Referring to fig. 1 and 2, the electrode assembly 40 is fixed to the circuit board 20 and partially disposed in the culture dish 30, and can provide a stable electric field for the tumor cell tissue in the culture dish 30. The electrode group 40 may be provided in an equal number to the culture dish 30. The electrode assembly 40 includes a plurality of electrode pieces 401 arranged in pairs, and the electrode pieces 401 are electrically connected to the circuit board 20, and are configured to apply an alternating electric field to tumor cell tissues in the mixed solution. The electrode sheets 401 are provided in an even number, and are opposed to each other two by two, for example, two sheets, four sheets, six sheets, and the like. The number of electrode groups 40 and the number of electrode sheets 401 included in each electrode group 40 are not limited in the present application. In the embodiment shown in fig. 2, there are three electrode sets 40, one electrode set 40 is placed in each culture dish 30, each electrode set 40 includes two pairs of electrode plates 401, and four electrode plates 401 are arranged opposite to each other. In one embodiment, each pair of electrode sheets 401 is disposed in a pair opposite to each other and parallel to each other, and one pair of electrode sheets 401 of the two pairs of electrode sheets 401 is disposed perpendicular to the other pair of electrode sheets 401, so that the alternating electric field between the two electrode sheets 401 of one pair is perpendicular to the alternating electric field between the two electrode sheets 401 of the other pair.

Referring to FIG. 3, FIG. 3 is another exploded perspective view of the culture device 100 shown in FIG. 1.

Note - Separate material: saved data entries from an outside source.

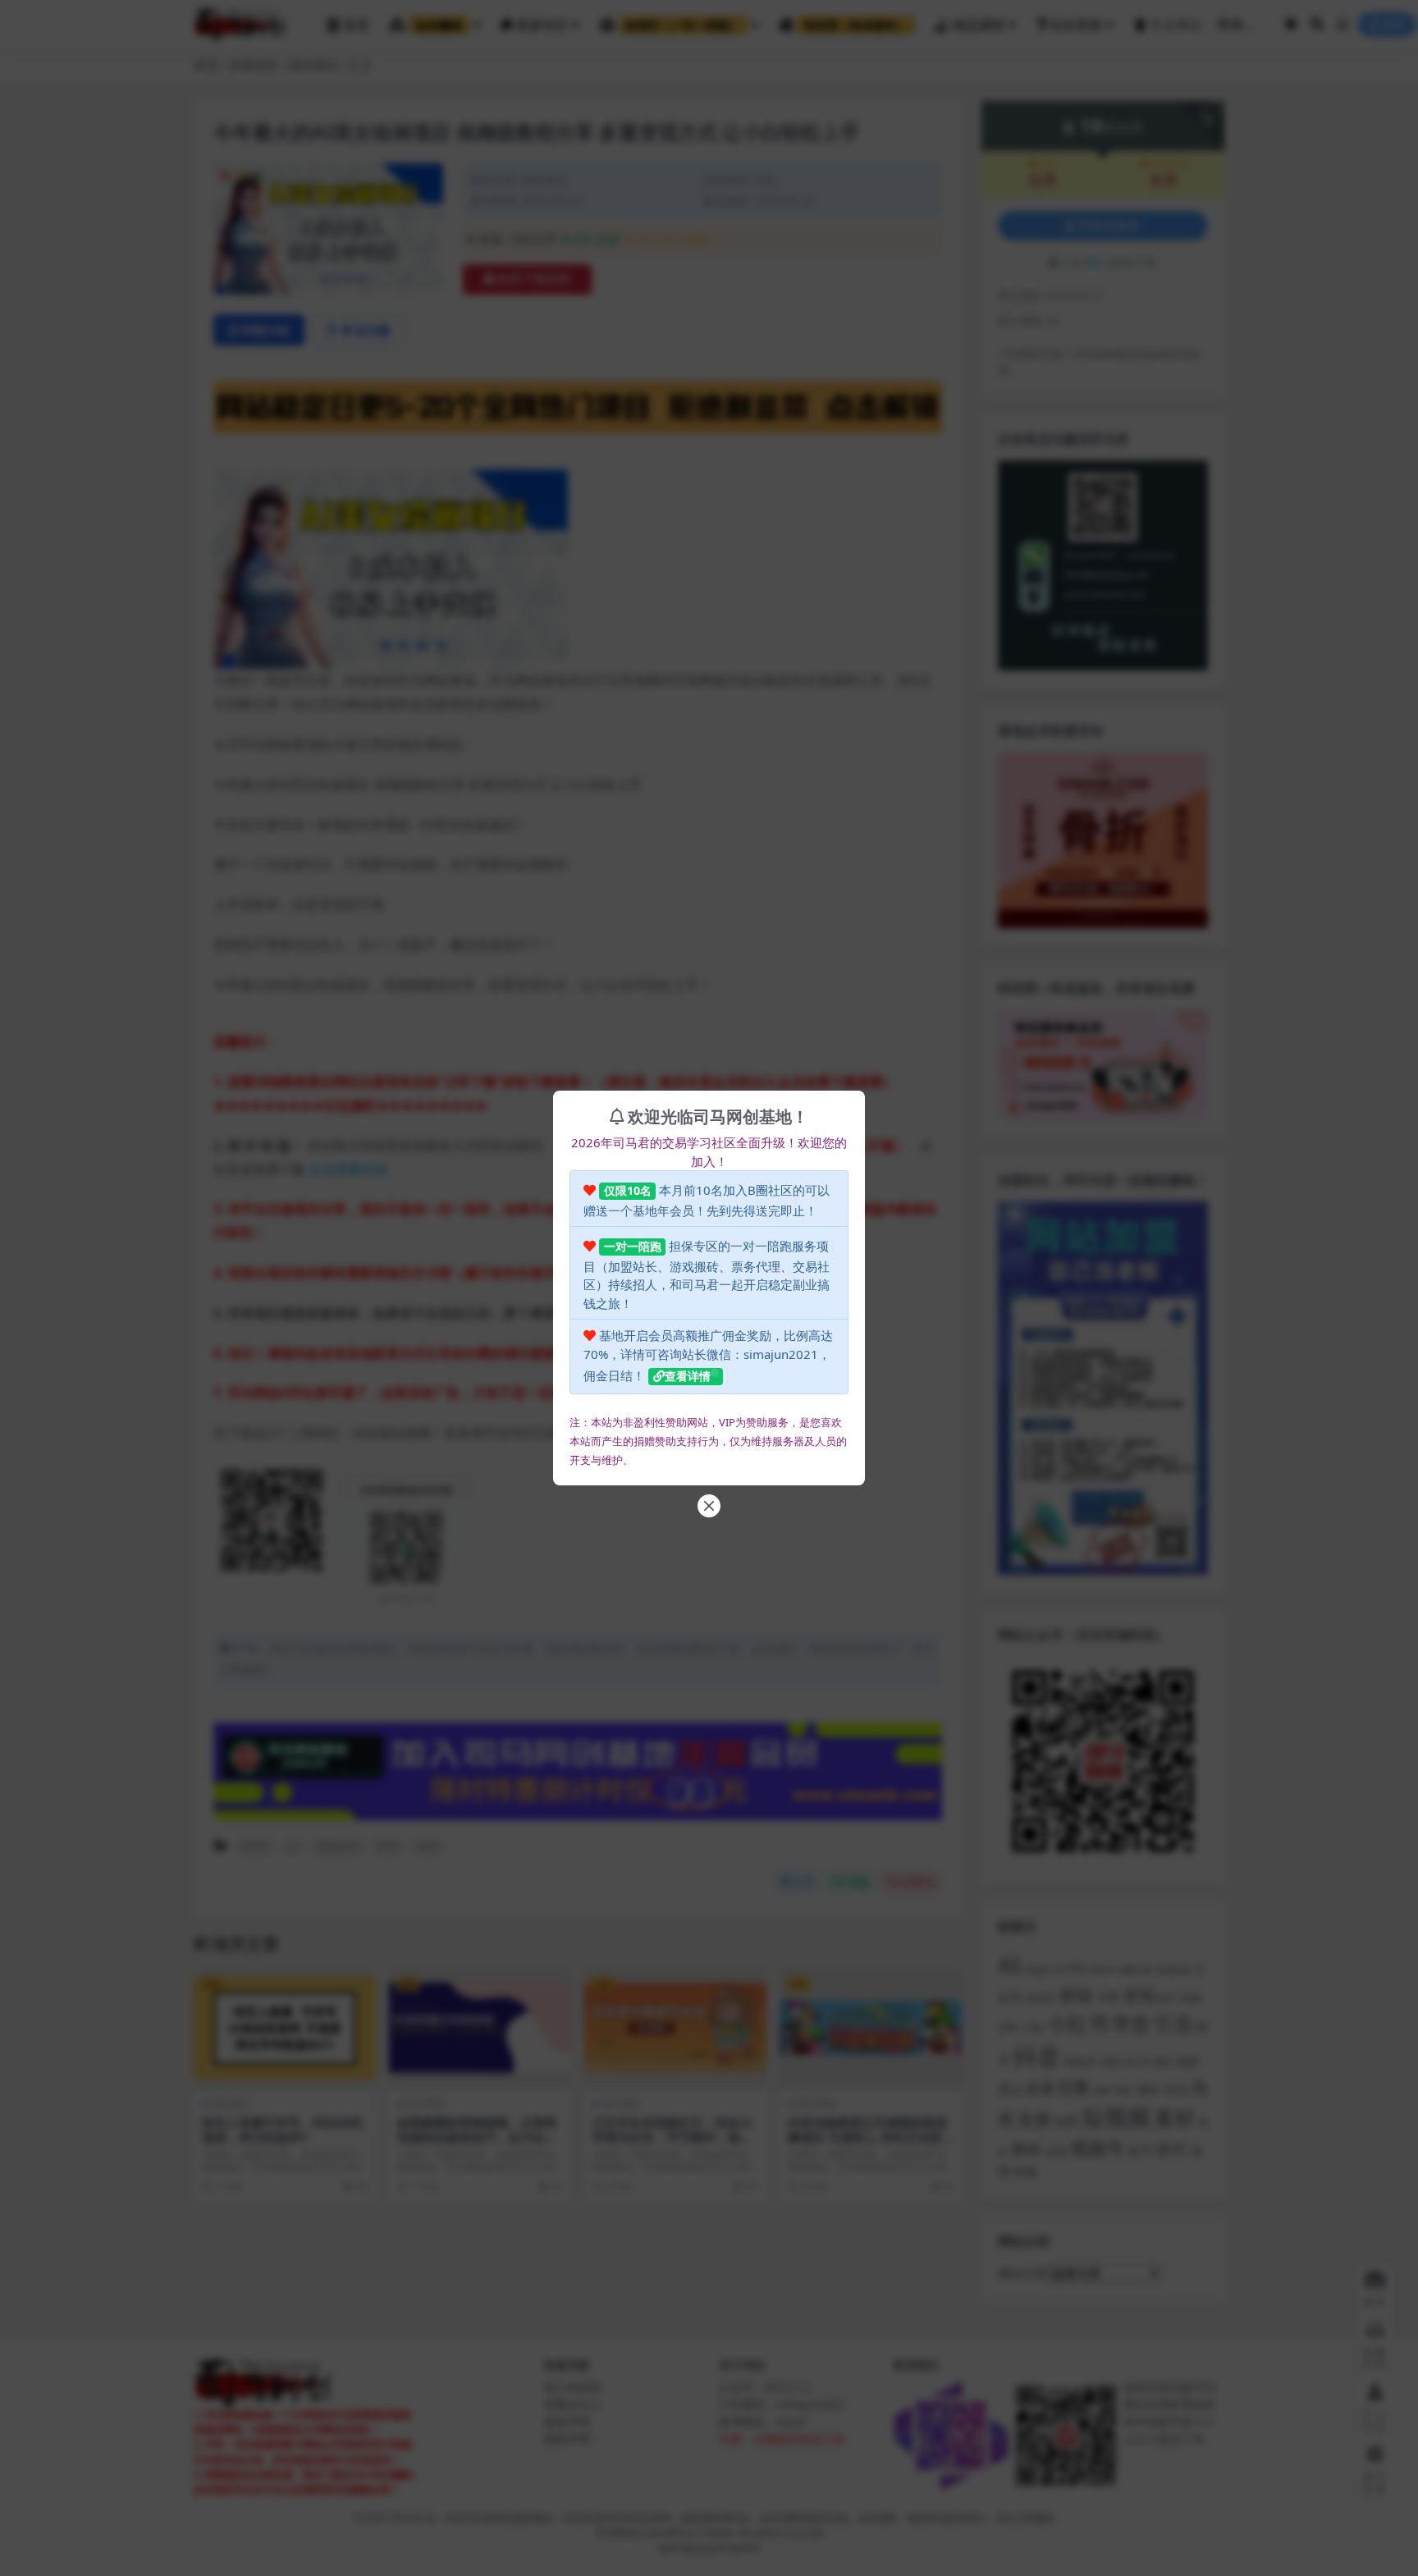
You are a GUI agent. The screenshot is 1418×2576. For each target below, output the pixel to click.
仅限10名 (628, 1190)
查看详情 (688, 1376)
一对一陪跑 (632, 1246)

In order to ensure the position stability of the culture dish 30 in the experimental process, the device body 10 further includes a positioning structure 105 disposed in the culture dish accommodating space 101, the positioning structure 105 includes a positioning surface 1050 disposed around the culture dish 30, the positioning surface 1050 is in positioning fit with the culture dish 30 in the horizontal plane, the reduction in the setting avoids the culture dish 30 to generate displacement in the horizontal plane, so as to ensure the position stability of the culture dish 30 relative to the device body 10.

The present application is not limited to the location and specific implementation of the positioning structure 105. In the embodiment shown in fig. 3, the positioning structure 105 includes a positioning groove 1051, the positioning groove 1051 is communicated with the culture dish accommodating space 101, the bottom end of the culture dish 30 is located in the positioning groove 1051, and the inner wall of the positioning groove 1051 forms a positioning surface 1050 for positioning and matching with the culture dish 30. The positioning structure 105 is realized by slotting on the device body 10, and has simple structure and convenient realization. A small gap can be left between the positioning surface 1050 and the culture dish 30, so that the bottom end of the culture dish 30 can be conveniently placed in the positioning groove 1051. In an embodiment, the positioning structure 105 is disposed on the bottom plate 102, and the depth of the positioning slot 1051 is smaller than the thickness of the bottom plate 102.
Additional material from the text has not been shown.